An Uplifting Experience
A unique art-therapy technique helps breast-cancer patients and survivors celebrate their femininity...and reclaim their lives.

For each of these women, the journey will be different: some will have wide circles of support, others will go it alone; some will be diagnosed in early stages and be dealt positive prognoses, and others will not be as lucky. At some point, most of these women will feel betrayed by their own bodies. They will ask “Why me?” and find no rational answer. They may be forced to make decisions they never could have imagined making. And many will think about what their breasts mean to their femininity.

All of these women will be in search of physical healing—and some will be fortunate enough to find some emotional healing as well. Registered art therapist Maria Regina Lupo, MSA-ATR, sees every day the strength of creative expression in transforming patients’ outlooks. And as Creative Art Therapies Coordinator for Atlantic Integrative Medicine at Overlook and Morristown Memorial hospitals, she knew she had found a powerful tool for her breast-cancer patients when she came across a bra-decorating workshop aimed at helping women reconcile their feelings about their bodies and their diagnoses to reconnect with their femininity.

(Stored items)

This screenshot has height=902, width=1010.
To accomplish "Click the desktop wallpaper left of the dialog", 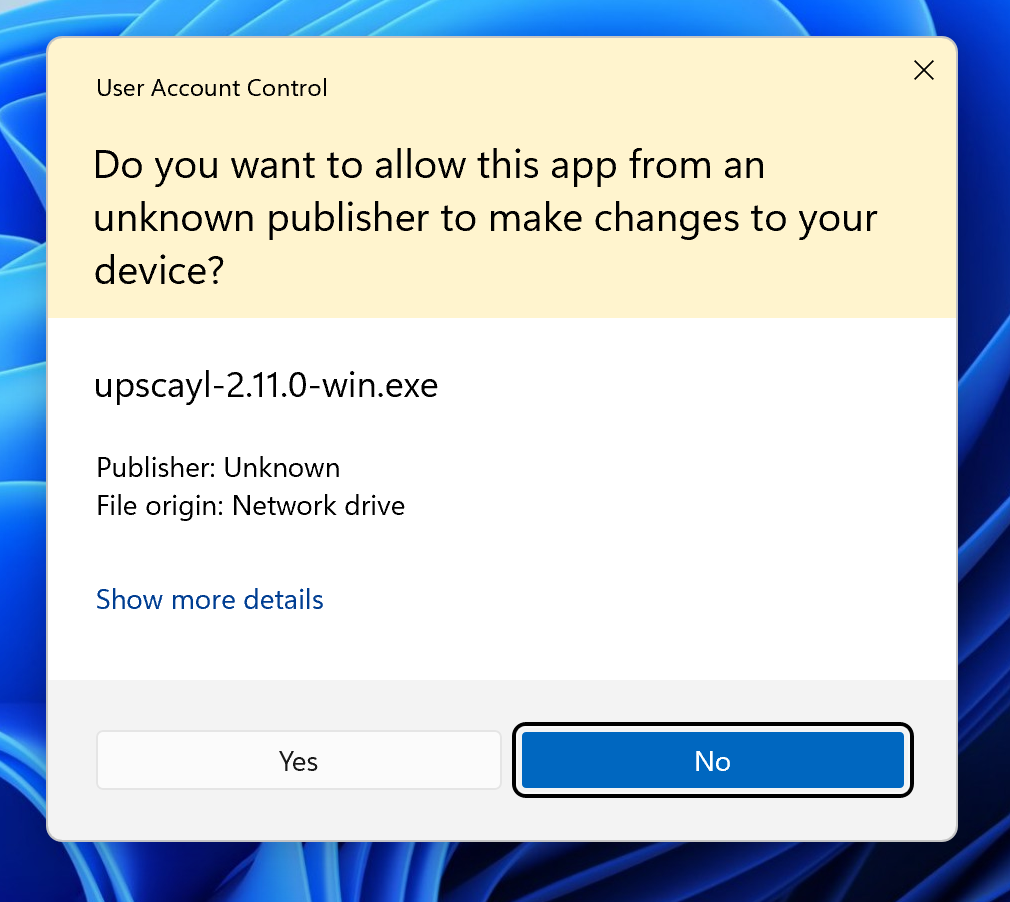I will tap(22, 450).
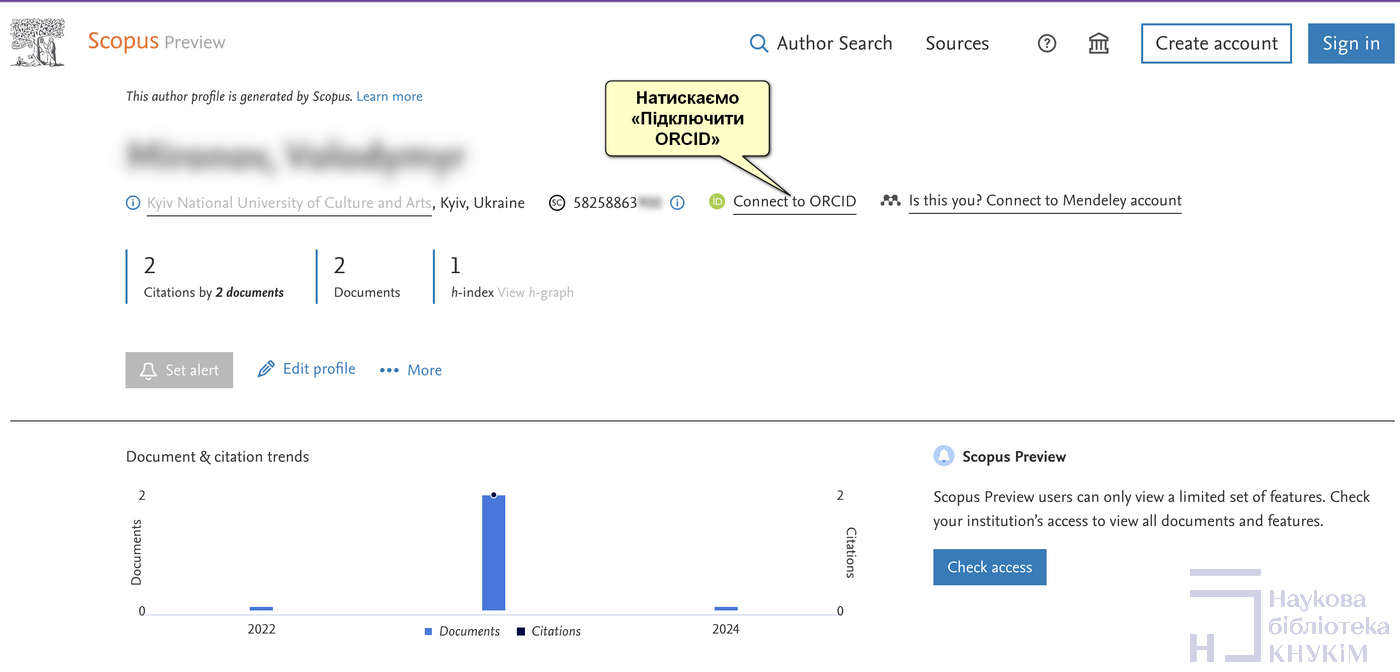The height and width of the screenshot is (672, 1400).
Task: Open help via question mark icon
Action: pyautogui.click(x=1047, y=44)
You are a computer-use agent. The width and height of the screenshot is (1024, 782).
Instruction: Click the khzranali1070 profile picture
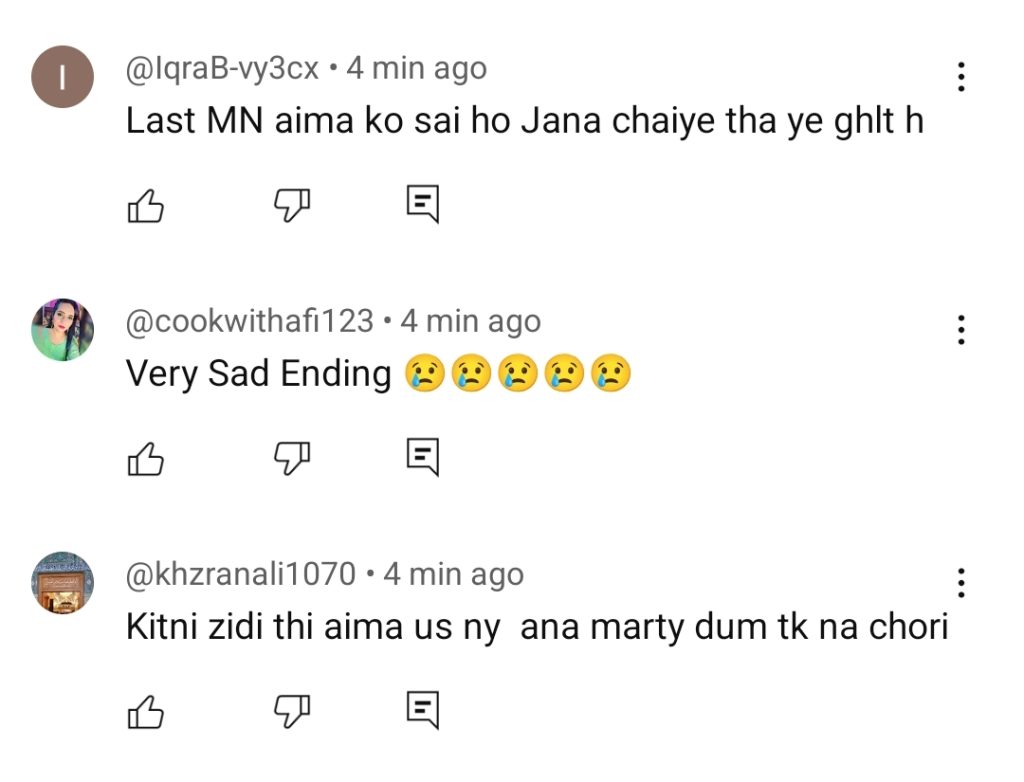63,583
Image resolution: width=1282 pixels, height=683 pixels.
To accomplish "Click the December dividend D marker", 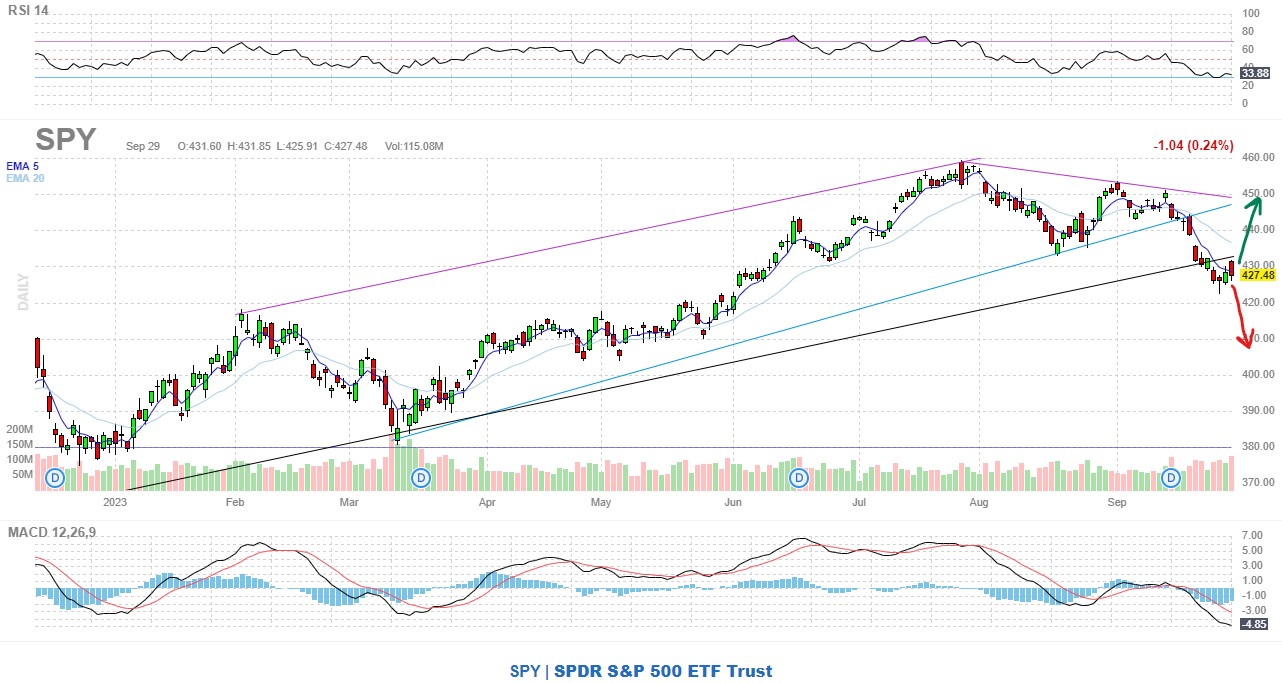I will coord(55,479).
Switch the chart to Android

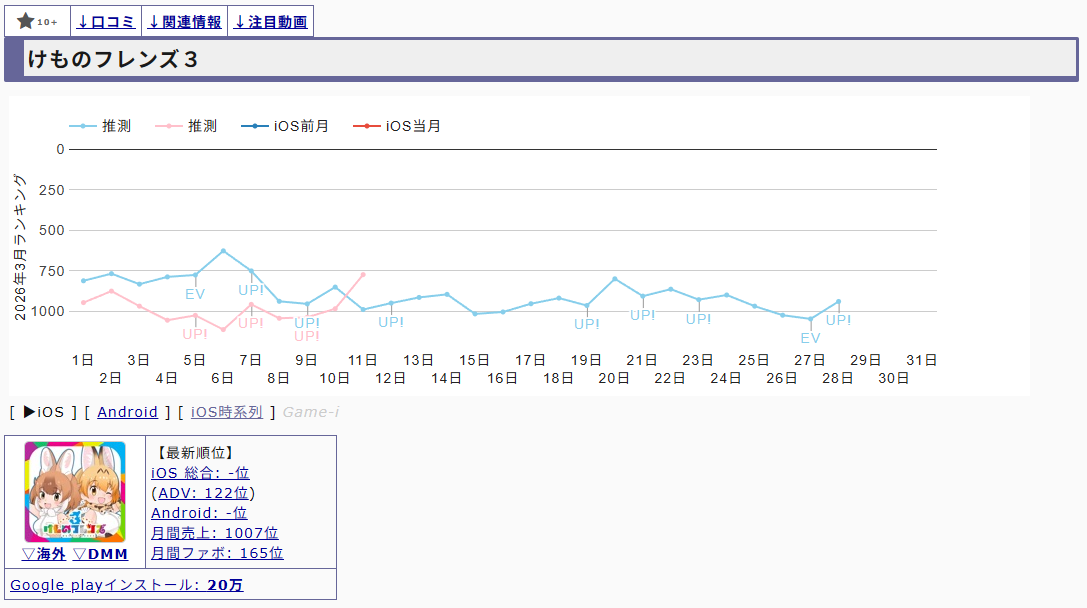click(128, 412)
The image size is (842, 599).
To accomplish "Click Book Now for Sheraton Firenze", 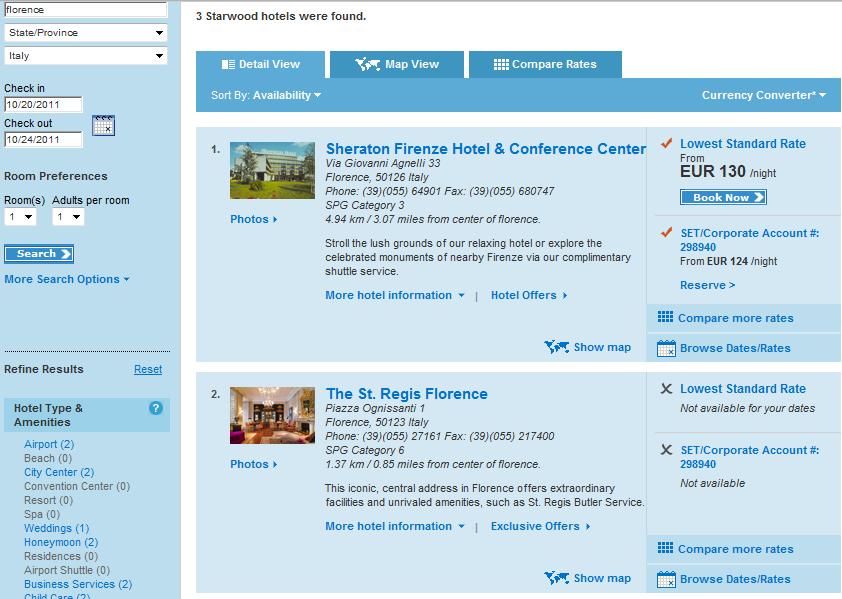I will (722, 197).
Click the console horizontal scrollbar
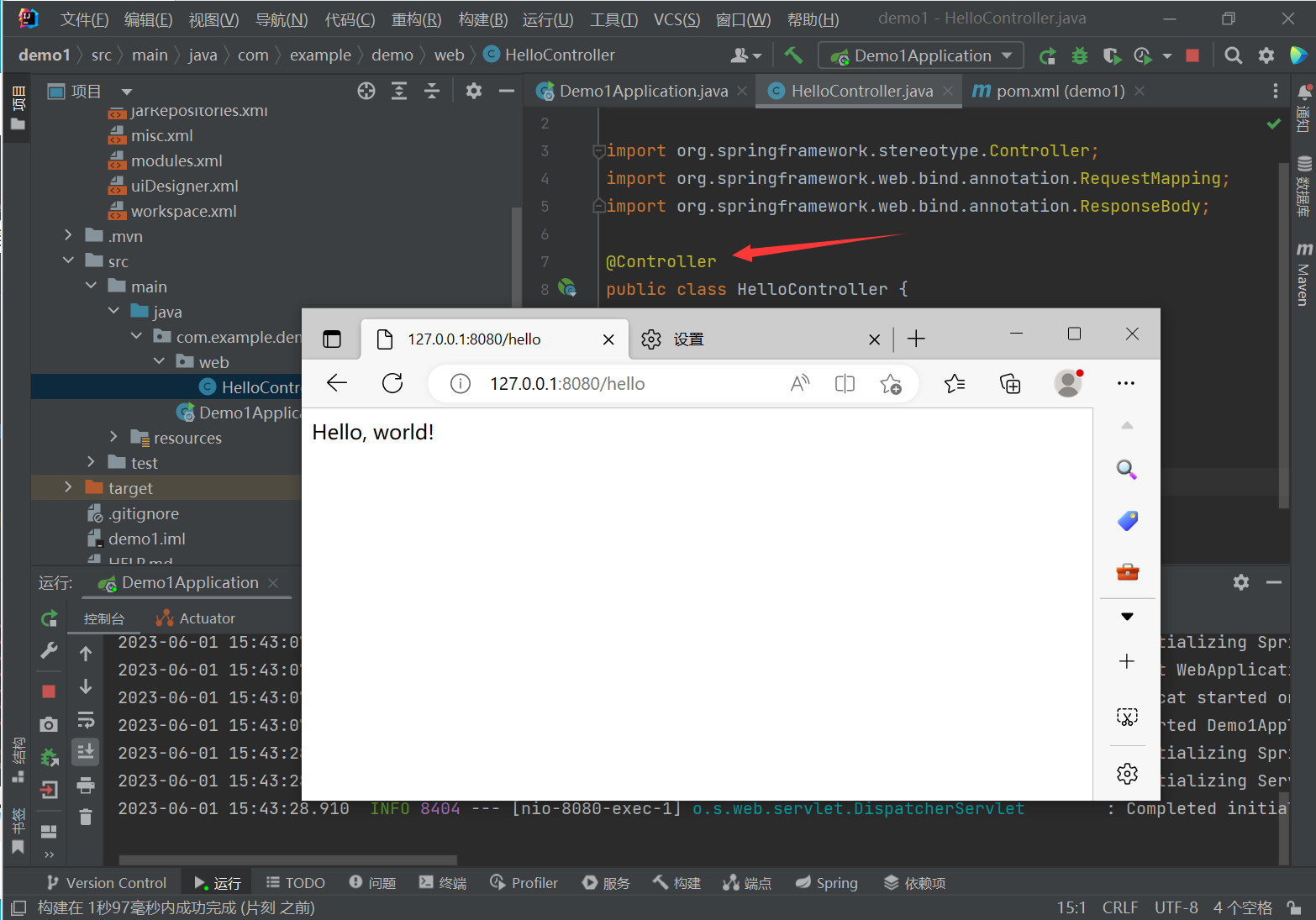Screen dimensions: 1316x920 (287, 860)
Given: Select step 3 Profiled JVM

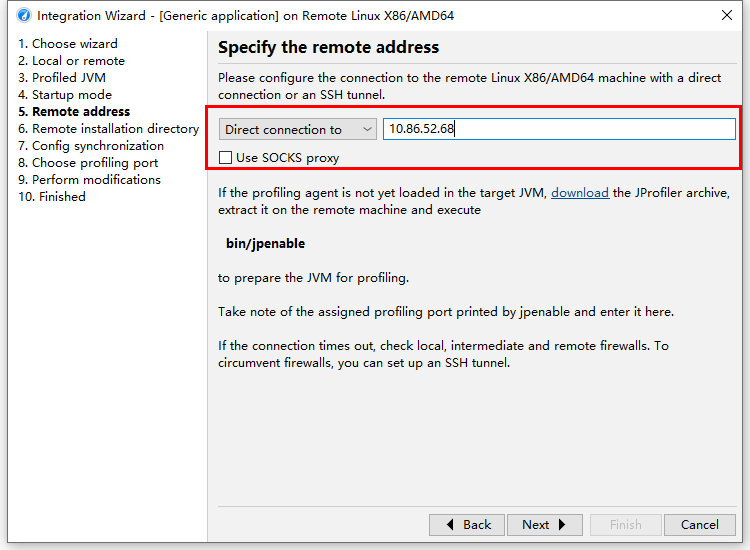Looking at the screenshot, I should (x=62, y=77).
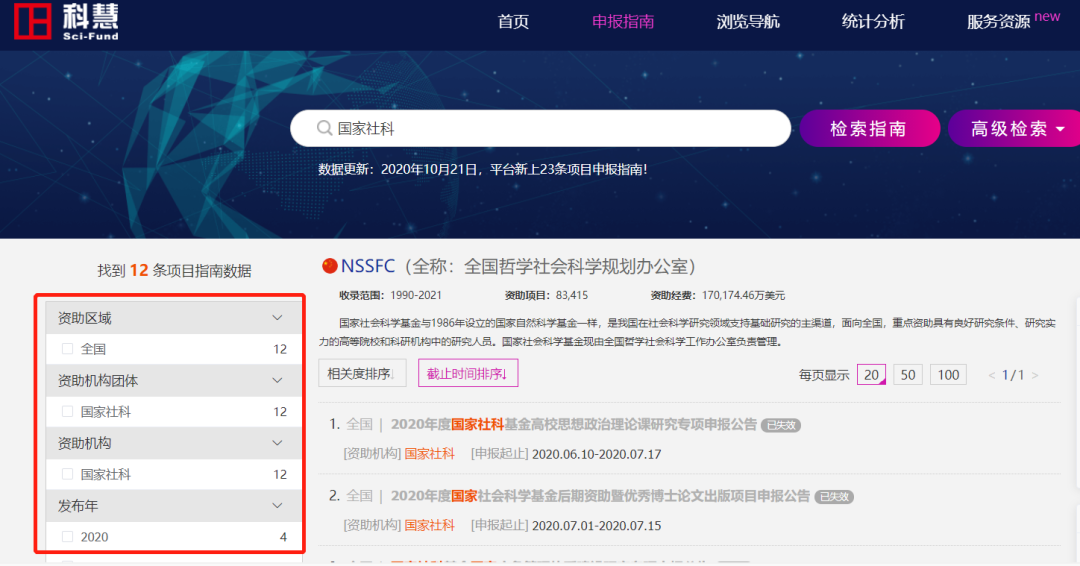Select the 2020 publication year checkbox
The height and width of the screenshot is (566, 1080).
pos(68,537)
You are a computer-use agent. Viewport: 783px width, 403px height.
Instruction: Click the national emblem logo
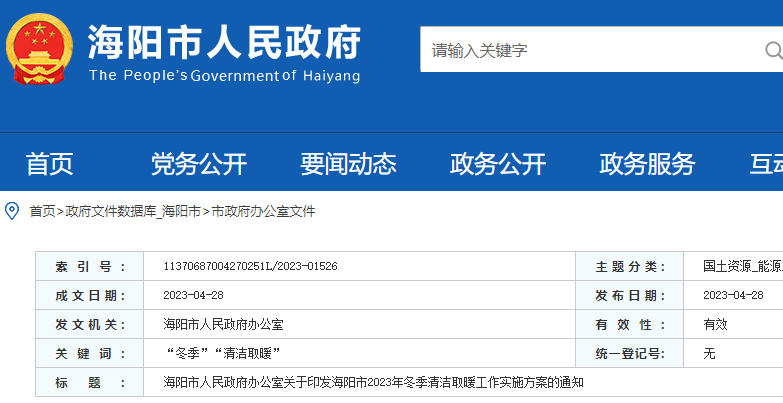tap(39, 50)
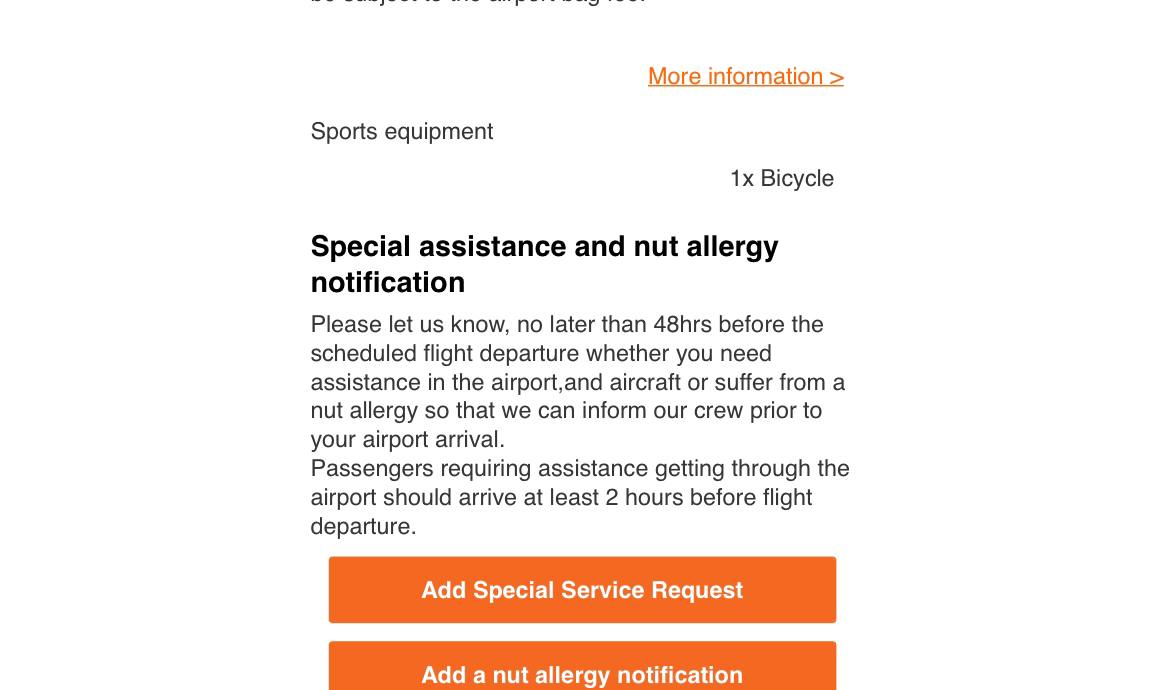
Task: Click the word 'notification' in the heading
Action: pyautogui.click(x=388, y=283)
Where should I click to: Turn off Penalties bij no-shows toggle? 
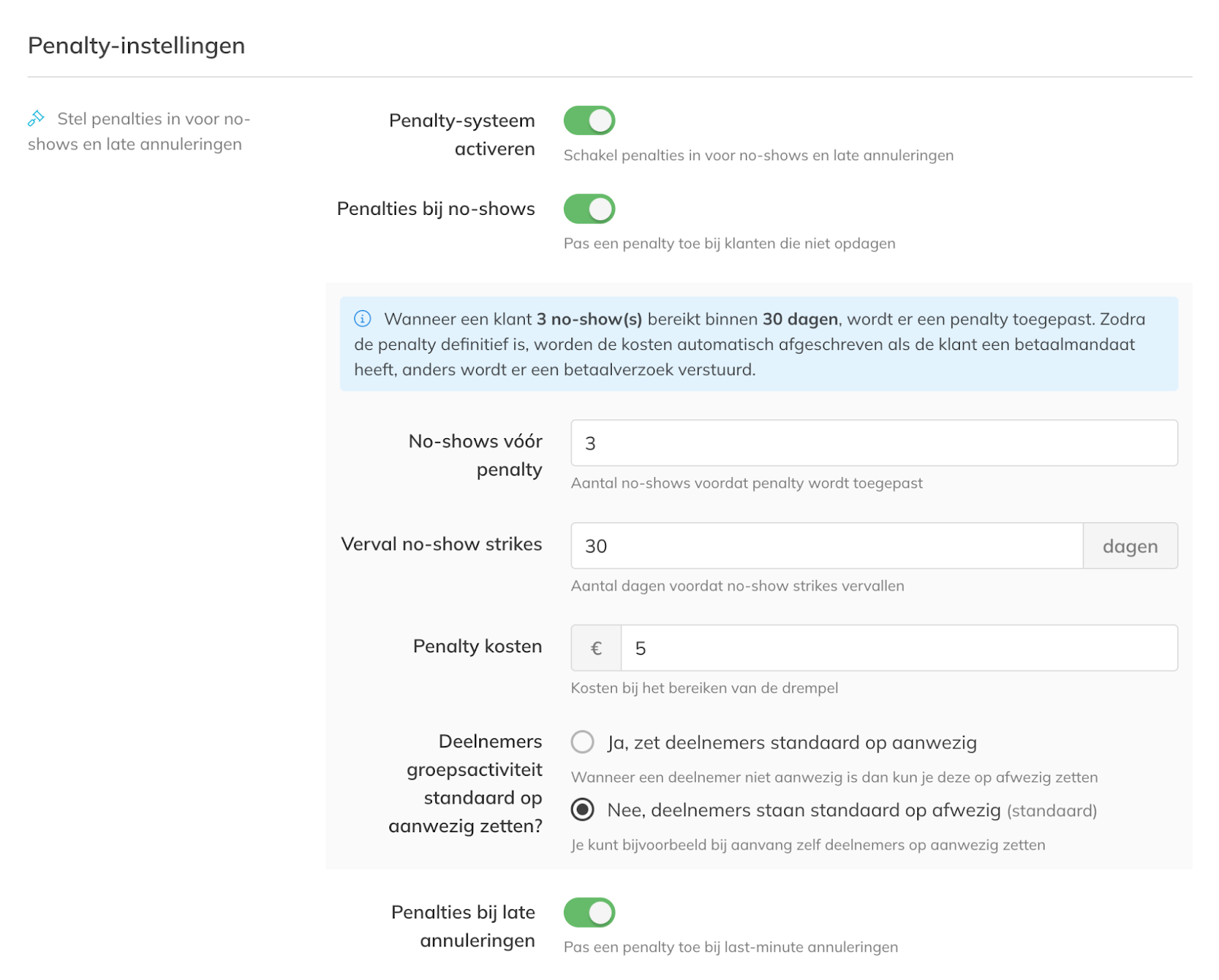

→ Using the information
[a] In the article on art therapy for breast-cancer patients, what position does Maria Regina Lupo hold?
[b] In the sentence of the art-therapy article that begins "For each of these women," what differing circumstances does the text say the women's journeys may involve? List all of them.
[c] Resume the article on art therapy for breast-cancer patients, picking up right after its final sentence.

→ Answers by item number
[a] She is Creative Art Therapies Coordinator for Atlantic Integrative Medicine at Overlook and Morristown Memorial hospitals.

[b]
- Having wide circles of support
- Going it alone
- Being diagnosed in early stages and dealt positive prognoses
- Not being as lucky

[c]
Next month, Lupo is proud to bring this program to Overlook. “Bring yourself and anyone you want, and a
bra you want to adorn,” she says. “It might be a new
one to represent a new phase in life. It might be a woman’s favorite, and she’s heartbroken to put it away or to have to wear something else. Maybe it’s one that her mother had. Maybe it’s one with personal significance to her.
“The bra is the transitional object that affords the therapy and healing to begin,” says Lupo. “We’re letting women share what it is to work with this intimate garment that they maybe will not be wearing, or wearing in a different way after treatment.”

On hand will be beads, sequins, feathers, charms, fabric paint, ribbon, lace—things associated with feminine imagery. There will also be markers for women to write mes- sages: to themselves, to their bodies, to the world. “One woman may choose to tear her bra to shreds. Another may adorn it in a goddess-like fashion,” explains Lupo. “They’re free to do whatever is appealing for them, whatever feels right. It’s phenomenal what comes out of people.”

More than an art-therapy session, Lupo says that she views this seminar as an opportunity for women to initiate a dialogue about breast cancer. “We want you to bring your daughter, to bring your relative—to face it,” she says. “When a woman is diagnosed with breast cancer, her daughters, cousins, mothers, aunts are frightened. This
helps to start communication.”

Says Lupo: “We put our undergarments in a drawer. We make sure they’re not exposed. But what we’re saying with this workshop is, ‘Don’t hide your undergarment. Show it. Embellish it. Come to terms with it.’ Because breast cancer can’t be covered up. It needs to be exposed.”